→ **Task brief**: Only the stretch of the listing below that runs from the line with "You are a GUI agent. The screenshot is 430×1476." through the line with "新闻资讯 (153, 294)" is to be printed, exactly and with both ends.
### Dataset extract ###
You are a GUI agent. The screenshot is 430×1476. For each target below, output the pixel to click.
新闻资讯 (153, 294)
###
### Dataset extract ###
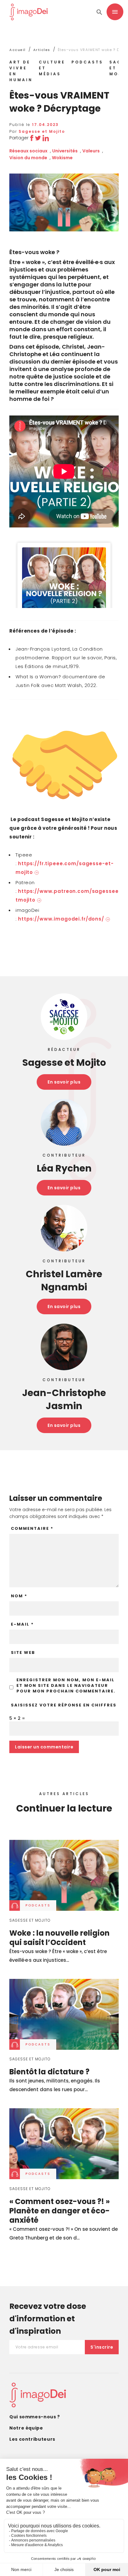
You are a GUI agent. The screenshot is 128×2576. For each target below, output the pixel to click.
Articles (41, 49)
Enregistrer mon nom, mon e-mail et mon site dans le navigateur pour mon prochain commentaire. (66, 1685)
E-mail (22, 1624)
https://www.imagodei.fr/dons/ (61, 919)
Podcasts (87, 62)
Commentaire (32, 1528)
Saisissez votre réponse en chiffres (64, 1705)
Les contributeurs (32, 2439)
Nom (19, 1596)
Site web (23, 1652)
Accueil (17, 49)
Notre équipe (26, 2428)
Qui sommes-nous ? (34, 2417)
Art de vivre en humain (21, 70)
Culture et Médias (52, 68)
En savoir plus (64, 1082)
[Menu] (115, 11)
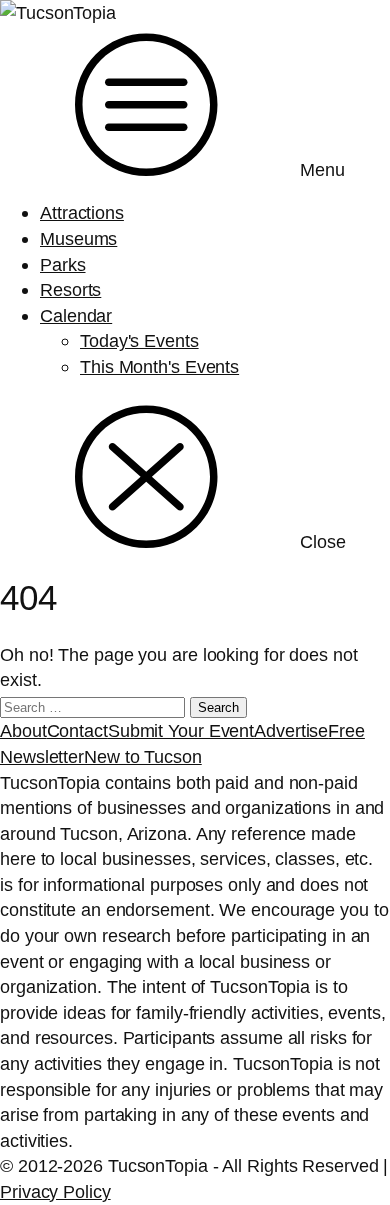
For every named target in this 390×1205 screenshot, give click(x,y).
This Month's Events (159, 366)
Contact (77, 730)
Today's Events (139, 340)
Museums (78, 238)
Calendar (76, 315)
###
### Dataset extract ###
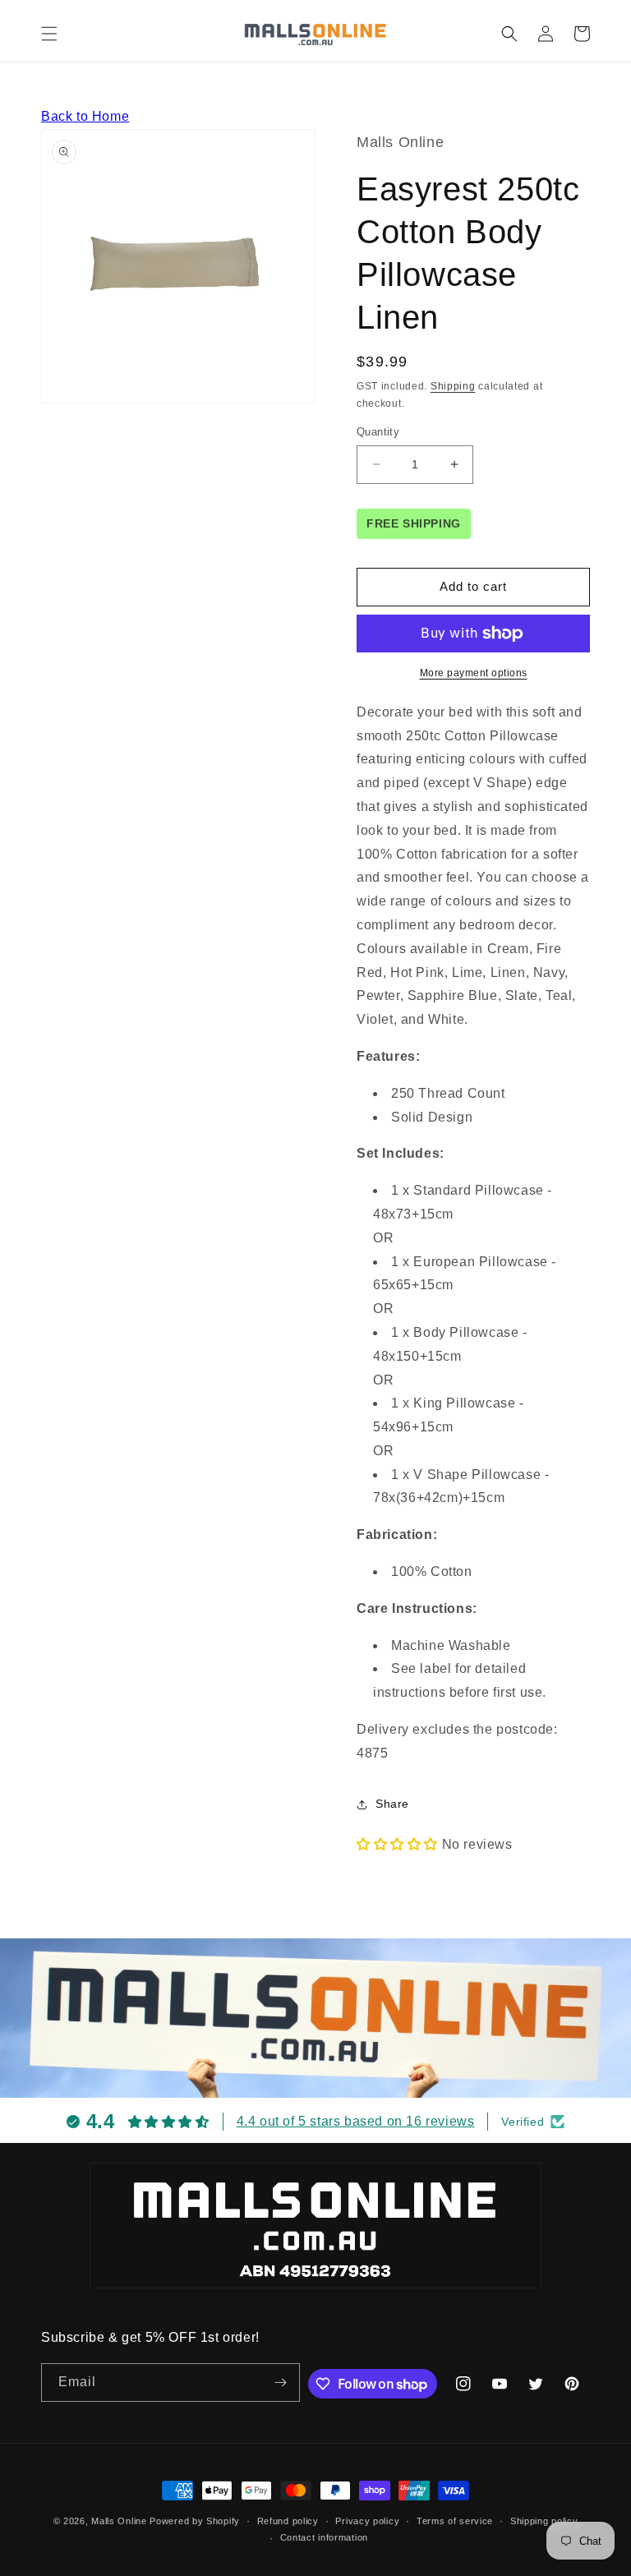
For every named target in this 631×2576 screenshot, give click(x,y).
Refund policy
###
→ **Exercise output**:
You are a GUI agent. The screenshot is 430×1476. For each target below, output the pixel to click.
新闻资讯 (153, 294)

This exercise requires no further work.